- Problem details -
Every line below needs to be reproduced exactly.

- Records supplied -
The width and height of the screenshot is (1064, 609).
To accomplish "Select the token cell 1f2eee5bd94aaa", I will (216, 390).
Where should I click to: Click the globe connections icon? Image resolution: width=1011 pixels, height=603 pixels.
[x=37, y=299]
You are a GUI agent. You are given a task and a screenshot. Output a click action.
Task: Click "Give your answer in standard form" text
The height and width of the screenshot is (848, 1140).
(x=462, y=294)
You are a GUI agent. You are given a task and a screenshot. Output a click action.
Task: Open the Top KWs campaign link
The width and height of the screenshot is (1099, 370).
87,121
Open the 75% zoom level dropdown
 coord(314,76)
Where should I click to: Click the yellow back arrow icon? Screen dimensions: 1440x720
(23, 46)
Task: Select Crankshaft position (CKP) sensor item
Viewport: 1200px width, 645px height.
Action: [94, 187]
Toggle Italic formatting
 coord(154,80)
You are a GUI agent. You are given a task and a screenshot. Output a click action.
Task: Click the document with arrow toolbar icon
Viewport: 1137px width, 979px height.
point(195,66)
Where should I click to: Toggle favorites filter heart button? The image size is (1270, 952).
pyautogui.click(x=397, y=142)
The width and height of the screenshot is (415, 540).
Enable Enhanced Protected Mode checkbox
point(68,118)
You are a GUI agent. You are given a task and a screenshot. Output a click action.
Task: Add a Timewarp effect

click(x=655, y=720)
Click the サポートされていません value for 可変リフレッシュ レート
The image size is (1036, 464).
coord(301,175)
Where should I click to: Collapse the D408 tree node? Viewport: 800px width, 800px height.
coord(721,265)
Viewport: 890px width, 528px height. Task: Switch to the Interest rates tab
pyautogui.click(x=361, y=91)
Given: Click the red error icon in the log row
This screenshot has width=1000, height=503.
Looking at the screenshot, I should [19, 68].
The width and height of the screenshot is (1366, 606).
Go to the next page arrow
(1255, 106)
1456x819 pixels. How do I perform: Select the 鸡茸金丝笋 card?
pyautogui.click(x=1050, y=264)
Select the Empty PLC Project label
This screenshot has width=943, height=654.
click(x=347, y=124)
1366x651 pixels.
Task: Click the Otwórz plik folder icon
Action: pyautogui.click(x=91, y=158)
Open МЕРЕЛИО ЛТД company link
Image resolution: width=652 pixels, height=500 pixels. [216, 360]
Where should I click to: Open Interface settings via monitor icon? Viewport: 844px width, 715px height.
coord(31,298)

- Written answer -
The width and height of the screenshot is (1064, 609).
To accomplish "Select the token cell 1f2eee5bd94aaa", I will (216, 390).
Where should I click to: Click the globe connections icon? Image resolution: width=1011 pixels, height=603 pixels.
[x=37, y=299]
You are a GUI agent. You are given a task and a screenshot. Output a click action.
Task: Click "Give your answer in standard form" text
The height and width of the screenshot is (848, 1140).
(x=462, y=294)
You are a GUI agent. You are given a task and a screenshot. Output a click action.
Task: Open the Top KWs campaign link
The width and height of the screenshot is (1099, 370).
87,121
Open the 75% zoom level dropdown
 coord(314,76)
Where should I click to: Click the yellow back arrow icon? Screen dimensions: 1440x720
(23, 46)
Task: Select Crankshaft position (CKP) sensor item
Viewport: 1200px width, 645px height.
Action: [94, 187]
Toggle Italic formatting
 coord(154,80)
You are a GUI agent. You are given a task and a screenshot. Output a click action.
Task: Click the document with arrow toolbar icon
Viewport: 1137px width, 979px height.
point(195,66)
Where should I click to: Toggle favorites filter heart button? The image size is (1270, 952).
pyautogui.click(x=397, y=142)
The width and height of the screenshot is (415, 540).
Enable Enhanced Protected Mode checkbox
point(68,118)
You are a GUI agent. You are given a task and a screenshot. Output a click action.
Task: Add a Timewarp effect

click(x=655, y=720)
Click the サポートされていません value for 可変リフレッシュ レート
The image size is (1036, 464).
coord(301,175)
Where should I click to: Collapse the D408 tree node? Viewport: 800px width, 800px height.
coord(721,265)
Viewport: 890px width, 528px height. Task: Switch to the Interest rates tab
pyautogui.click(x=361, y=91)
Given: Click the red error icon in the log row
This screenshot has width=1000, height=503.
Looking at the screenshot, I should [19, 68].
The width and height of the screenshot is (1366, 606).
Go to the next page arrow
(1255, 106)
1456x819 pixels. How do I perform: Select the 鸡茸金丝笋 card?
pyautogui.click(x=1050, y=264)
Select the Empty PLC Project label
This screenshot has width=943, height=654.
click(x=347, y=124)
1366x651 pixels.
Task: Click the Otwórz plik folder icon
Action: pyautogui.click(x=91, y=158)
Open МЕРЕЛИО ЛТД company link
Image resolution: width=652 pixels, height=500 pixels. [216, 360]
Where should I click to: Open Interface settings via monitor icon? Viewport: 844px width, 715px height.
coord(31,298)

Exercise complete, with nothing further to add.